Medical Questions » Muscles, Tendons, Ligaments Questions » Question No. 705
Question:What can cause muscle stiffness? I am elderly and it is not due to overuse.
Answer:You do not give me any further clues about your symptoms, so I will run through all the possible causes of this problem. Nerves run from the brain down the spinal cord to connect with a nerve to a muscle at the point where the nerves leave the spinal cord between each vertebra in the back. If the nerve from the brain is damaged by an injury, tumour, abscess or other disease (an upper motor neurone lesion), the brain will be unable to control the contraction and relaxation of the muscle, and it will go into a mild spasm to become stiffer and more rigid. Damage by an injury, stroke, tumour, abscess or infection to the parts of the brain that control muscle movement will have the same effect as an upper motor neurone lesion.
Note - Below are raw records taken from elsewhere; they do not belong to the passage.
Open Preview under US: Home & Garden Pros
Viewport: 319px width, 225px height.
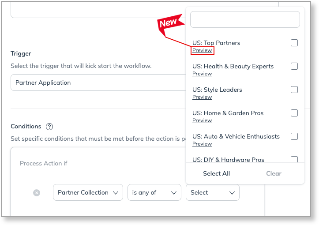202,120
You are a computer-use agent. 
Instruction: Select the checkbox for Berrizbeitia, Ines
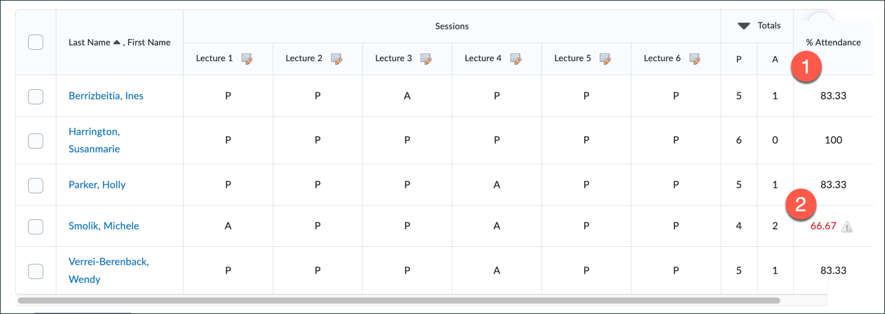click(x=35, y=97)
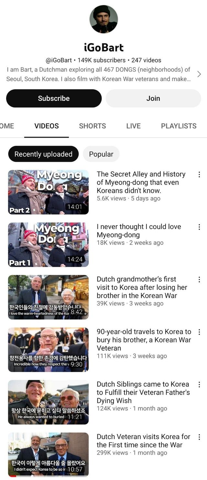Viewport: 207px width, 480px height.
Task: Click the Join membership button
Action: (153, 98)
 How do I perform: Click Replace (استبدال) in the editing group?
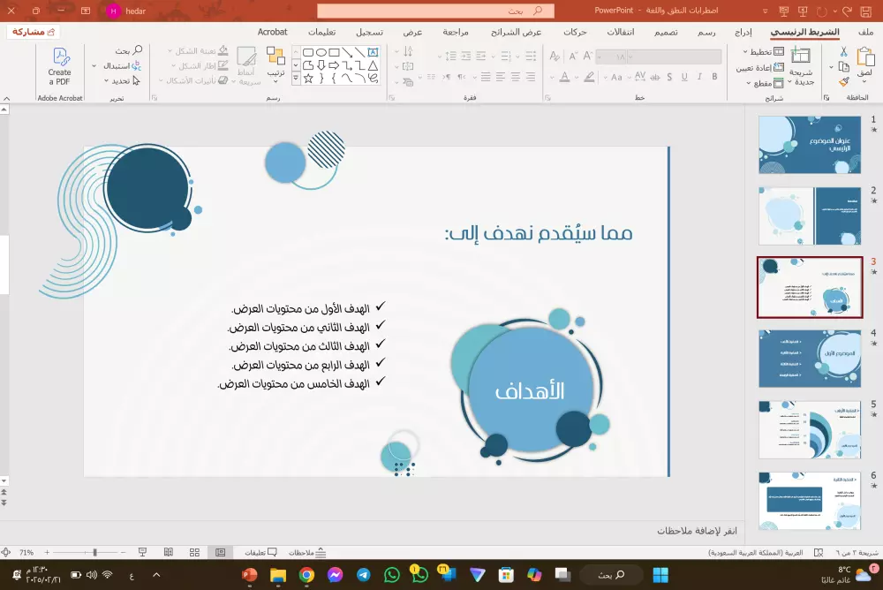tap(122, 65)
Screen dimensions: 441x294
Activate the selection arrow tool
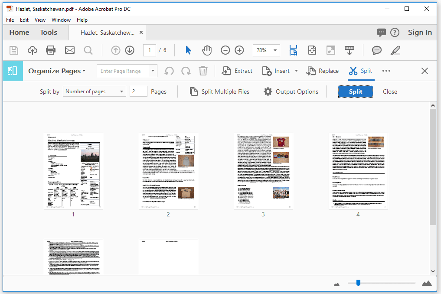coord(188,50)
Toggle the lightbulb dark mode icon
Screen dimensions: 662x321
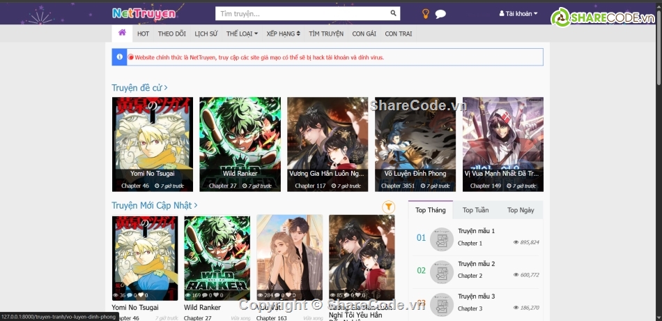[425, 13]
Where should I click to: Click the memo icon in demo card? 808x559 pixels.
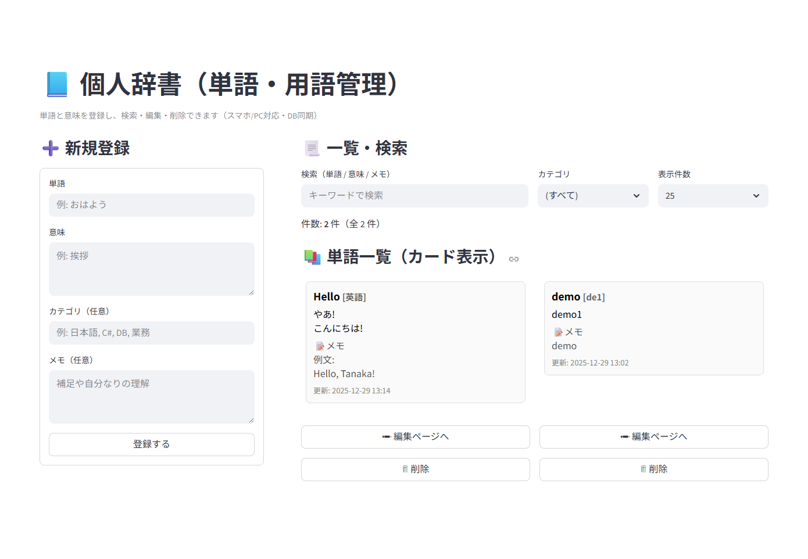[558, 332]
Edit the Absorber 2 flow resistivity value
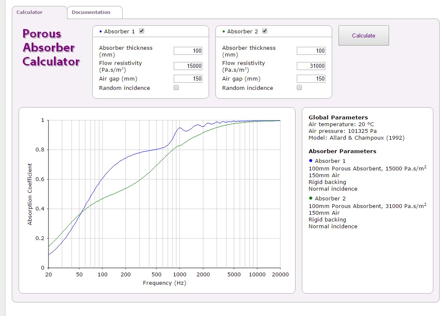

Parkinson' s disease is caused by degeneration of part of the brain that coordinates muscle movement. The usual symptoms are tremor, shuffling walk and increased muscle stiffness. Steele-Richardson-Olszewski syndrome is a variation of Parkinson' s disease that usually affects elderly women, and is characterised by muscle rigidity in the back, chest and belly; dementia; difficulty in swallowing; inability to look downwards; and frequent falls. Multiple sclerosis is a nerve disease that can affect any nerve in the body in a random and intermittent way. The covering (myelin sheath) of the nerve degenerates and it ceases to function. The myelin sheath may then regenerate to allow nerve function to return, but then another nerve is affected. Abnormal signals reaching muscles through the damaged nerves may result in rigidity. Treatment is very difficult. There are numerous rarer possibilities, including an underactive thyroid gland, the neuroleptic-malignant syndrome (usually a side effect of the excessive use of tranquillising medication in psychiatric conditions) and the Shy-Drager syndrome (a form of progressive brain degeneration). The bottom line is that vou should have your muscle stiffness assessed by a doctor to determine its correct cause.